Anyone who grew up listening to Amorphis knows that the band had three different phases. The first, starting from their Disment of Soul demo through breakout album, 1994’s Tales from the Thousand Lakes, was the band’s early doom/death period. The second phase started with Elegy, where the band started shedding its primitive skin to gestate into something special. As soon as the opening sitar of “Better Unborn” weaves its way into your psyche, you begin to fully appreciate the progressive leanings once hinted at with Tales. Esa Holopainen’s melodic guitar runs soared, Tomi Koivuusari’s guttural growls remained clear yet brutal, but it’s the performance by then-new clean vocalist Pasi Koskinen that hooked you in and kept you enthralled. His energetic singing and beautiful vocal patterns were a clear highlight throughout Elegy, and further punctuated just how far this band had grown in such a short time. This was the sound of a band coming of age, embracing their influences, and turning them into magic.
And there is little ill to be said about this album. “Song of the Troubled One” carried the album’s heft, and is the only song on Elegy to not feature Koskinen, but it remains optimistic and beautiful due to Holopainen’s melodies and the keyboard work of Kim Rantala. “On Rich and Poor” contains one of the hookiest melodic riffs in the band’s entire catalog, and is now enjoying life as a live favorite. “The Orphan,” a heart-wrenching ballad, was made more poignant due to Koskinen’s performance before turning hopeful towards its transcendent ending. Once again, the band drew upon the Kanteletar for inspiration, and once again, they capitalized beautifully. The richness of the production on Elegy is also of importance, as this does not sound at all like an album produced at Sunlight Studios, then OR now.
But there was one song that always got to me from the time I first heard it. That year, my dad suffered from complications due to years of heavy smoking and not taking care of himself, and required bypass surgery to keep his heart functioning. During that time, I must have played “My Kantele (Acoustic Reprise)” about ten times a day, as it brought me a small level of comfort.

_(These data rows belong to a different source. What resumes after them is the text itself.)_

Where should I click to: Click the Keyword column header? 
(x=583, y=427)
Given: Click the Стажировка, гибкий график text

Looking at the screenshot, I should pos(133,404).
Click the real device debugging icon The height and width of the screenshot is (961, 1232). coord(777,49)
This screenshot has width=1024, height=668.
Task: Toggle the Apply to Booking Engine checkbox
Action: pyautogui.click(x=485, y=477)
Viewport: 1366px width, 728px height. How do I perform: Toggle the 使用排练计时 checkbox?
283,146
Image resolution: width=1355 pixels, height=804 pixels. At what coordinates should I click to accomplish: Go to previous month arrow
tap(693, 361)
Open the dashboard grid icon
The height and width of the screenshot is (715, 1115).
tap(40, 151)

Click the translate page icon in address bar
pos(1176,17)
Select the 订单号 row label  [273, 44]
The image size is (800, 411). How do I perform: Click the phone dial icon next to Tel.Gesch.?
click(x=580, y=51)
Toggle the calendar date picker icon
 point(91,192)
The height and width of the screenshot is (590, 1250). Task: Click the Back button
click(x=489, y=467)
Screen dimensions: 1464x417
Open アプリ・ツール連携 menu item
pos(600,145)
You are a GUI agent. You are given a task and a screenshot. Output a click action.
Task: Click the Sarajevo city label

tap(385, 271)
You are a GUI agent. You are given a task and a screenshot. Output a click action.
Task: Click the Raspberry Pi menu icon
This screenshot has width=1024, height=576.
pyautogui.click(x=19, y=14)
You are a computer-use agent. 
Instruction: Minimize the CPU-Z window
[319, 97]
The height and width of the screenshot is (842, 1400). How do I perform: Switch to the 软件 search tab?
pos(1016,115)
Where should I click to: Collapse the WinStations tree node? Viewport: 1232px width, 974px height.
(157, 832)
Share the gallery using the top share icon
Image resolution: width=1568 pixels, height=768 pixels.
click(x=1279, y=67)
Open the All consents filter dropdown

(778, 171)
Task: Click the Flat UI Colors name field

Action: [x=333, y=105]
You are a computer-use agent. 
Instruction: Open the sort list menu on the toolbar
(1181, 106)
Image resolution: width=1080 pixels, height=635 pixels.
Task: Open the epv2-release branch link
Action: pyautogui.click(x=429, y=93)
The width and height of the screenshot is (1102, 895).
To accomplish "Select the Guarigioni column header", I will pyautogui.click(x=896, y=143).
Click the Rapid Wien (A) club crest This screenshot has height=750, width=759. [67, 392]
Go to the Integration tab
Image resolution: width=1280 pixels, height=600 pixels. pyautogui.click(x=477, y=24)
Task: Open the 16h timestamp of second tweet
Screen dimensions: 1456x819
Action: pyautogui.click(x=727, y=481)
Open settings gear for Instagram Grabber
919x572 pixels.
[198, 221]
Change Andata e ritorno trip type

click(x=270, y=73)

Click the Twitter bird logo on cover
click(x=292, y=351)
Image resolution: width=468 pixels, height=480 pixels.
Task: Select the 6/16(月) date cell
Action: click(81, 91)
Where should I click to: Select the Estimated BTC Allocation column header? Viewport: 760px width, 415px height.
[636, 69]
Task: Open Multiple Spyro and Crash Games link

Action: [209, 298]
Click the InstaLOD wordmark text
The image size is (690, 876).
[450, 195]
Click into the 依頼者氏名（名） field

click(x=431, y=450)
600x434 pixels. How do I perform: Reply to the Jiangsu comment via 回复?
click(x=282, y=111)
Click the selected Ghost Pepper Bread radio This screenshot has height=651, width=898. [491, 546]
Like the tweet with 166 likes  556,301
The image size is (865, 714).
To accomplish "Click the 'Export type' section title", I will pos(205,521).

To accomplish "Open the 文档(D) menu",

It was one of the few songs my dad enjoyed in my collection, and he said it was a favorite up until his passing in the summer of 2008, and it’s easy to see why. The arpeggiated guitar melodies, expert use of accordion, Koskinen’s powerful performance, and that moving sitar at the end made “My Kantele (Acoustic Reprise)” arguably the most endearing song in all of Amorphis‘ catalog.
Elegy would be the band’s benchmark album for quite some time, as they would go from its lofty peaks to some rather unfortunate lows before Koskinen left the band in 2004 to be replaced by current vocal powerhouse, Tomi Joutsen, signalling the third era for Amorphis. Elegy is also one of the few albums I can safely proclaim as a “desert island” album, as playing it always feels fresh and puts a huge smile on my face. It was, and still is, a remarkable album, and now it’s almost old enough to drink. Happy Birthday, Elegy.